La Cruz es el símbolo de la Pasión de Cristo, de todo sufrimiento que el Católico carga en esta vida, con el cual él abre para sí, en unión con el Redentor, las puertas de los Cielos.
El camino de la Cruz es duro. El camino del Cielo es el camino de la Cruz. ¡Y la Cruz de Nuestro Señor Jesucristo es dura!. Debemos amarla por ser dura. Porque Nuestro Señor quiso cargar una Cruz dura, es también dura la Cruz que debemos cargar. ¡Solo tiene valor quien ama la Cruz!
Cada uno de nosotros nació para cargar una Cruz; nació para pasar por un Huerto de los Olivos; nació para beber un cáliz; nació para tener sus horas de agonía, en las que dice a Dios Nuestro Señor: "Padre mío, si es posible apartad de mí este cáliz, pero hágase Vuestra Voluntad y no la mía..."
Quien tiene horror al sufrimiento, al espíritu sin mortificación, no es capaz de tener sabiduría. Puede participar de un curso sobre la sabiduría, hacer lo que quiera, no sirve. Sin el amor al sufrimiento no se adquiere la verdadera sabiduría. Voy a decir más: toda forma de adquisición intelectual.
La manera de conseguir que las almas cerradas se abran es a través de la oración, del sacrificio y del dolor que la Providencia dispone que padezcamos durante la vida. Los que cargan la Cruz de Nuestro Señor Jesucristo con amor, comprendiendo que con ello están cumpliendo con Su Divina y superior Voluntad, se constituyen en factores decisivos en la Historia y llevan a cabo las grandes obras de Dios.
En mis momentos de aridez, probación, de certeza, ¿recuerdo que soy uno de los pocos que están de pie junto a la Cruz de Nuestro Señor Jesucristo, para consolarlo en esa trágica hora?
¡Oh Cristo Rey, qué verdad es consideraros en la Cruz como un Rey!. Pero cómo es cierto que ningún símbolo expresa mejor la autenticidad de esa realeza como la realidad histórica de vuestra desnudez, de vuestra miseria, de vuestra aparente derrota.
Todas las revelaciones particulares fidedignas sobre la Pasión nos narran que la hora más lúgubre no fue aquella en que Nuestro Señor expiró, sino cuando, después de colocar su sagrado Cuerpo en la sepultura, la Madre Dolorosa no tuvo ni siquiera la amarguísima consolación de reconocer los trazos mortales que le harían recordar a su Divino Hijo y, dirigiéndose hacia el Cenáculo, atravesó las horas amargas de su soledad.
Imaginemos la escena: el buen ladrón al lado de Nuestro Señor contorciéndose de dolor; un bandido que, tocado por la gracia, estaba arrepentido y, en medio de sus sufrimientos pensaba: "Yo aquí, en medio de mi dolor y viendo el dolor de Él, ¡me siento más feliz que en cualquier otro momento de mi vida!
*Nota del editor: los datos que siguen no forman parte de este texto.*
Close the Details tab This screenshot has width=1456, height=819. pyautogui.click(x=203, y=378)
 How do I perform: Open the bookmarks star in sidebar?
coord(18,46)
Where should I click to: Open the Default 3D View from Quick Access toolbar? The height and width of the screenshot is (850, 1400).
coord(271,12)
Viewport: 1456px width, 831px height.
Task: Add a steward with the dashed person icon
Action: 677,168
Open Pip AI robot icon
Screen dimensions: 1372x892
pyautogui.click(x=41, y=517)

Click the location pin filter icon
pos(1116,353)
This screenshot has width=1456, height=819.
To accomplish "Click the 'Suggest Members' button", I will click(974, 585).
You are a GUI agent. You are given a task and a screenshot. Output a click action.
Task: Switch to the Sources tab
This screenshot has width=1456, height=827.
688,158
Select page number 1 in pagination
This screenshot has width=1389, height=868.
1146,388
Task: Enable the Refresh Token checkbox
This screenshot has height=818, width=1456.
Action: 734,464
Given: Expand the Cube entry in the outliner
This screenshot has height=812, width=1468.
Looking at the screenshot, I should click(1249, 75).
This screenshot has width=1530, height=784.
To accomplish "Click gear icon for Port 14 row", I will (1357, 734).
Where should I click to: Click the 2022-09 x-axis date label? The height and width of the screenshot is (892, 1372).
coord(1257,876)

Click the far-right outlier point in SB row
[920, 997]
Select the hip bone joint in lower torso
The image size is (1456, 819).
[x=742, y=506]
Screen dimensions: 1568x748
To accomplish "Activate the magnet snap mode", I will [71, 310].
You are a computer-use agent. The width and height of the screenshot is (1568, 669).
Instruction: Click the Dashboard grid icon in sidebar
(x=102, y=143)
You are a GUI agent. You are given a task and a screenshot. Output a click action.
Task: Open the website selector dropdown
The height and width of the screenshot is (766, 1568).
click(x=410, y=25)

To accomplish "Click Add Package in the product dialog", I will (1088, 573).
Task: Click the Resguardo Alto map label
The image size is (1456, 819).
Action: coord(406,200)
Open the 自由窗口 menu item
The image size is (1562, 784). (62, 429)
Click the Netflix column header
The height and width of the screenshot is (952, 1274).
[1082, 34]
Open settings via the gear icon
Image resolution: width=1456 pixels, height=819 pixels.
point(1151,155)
La muerte se me aproxima con sus pesados pasos y terribles garras, pero Él me mira con amor y restituye Su amistad conmigo. Si yo pudiera quedar clavado eternamente en esta Cruz, sufriendo como estoy, pero mirándolo ¡ah, qué bueno sería!. Solo soy algo porque Él me mira y yo lo miro. No quiero dejar de mirarlo nunca más..."
Oh Divino Corazón, perforado por una lanza para expiar nuestros pecados, dame la gracias de amar la Cruz, la seriedad, la confianza y la pureza. María, Medianera de todas las gracias, presenta a Tu Hijo esta súplica mía. Amén.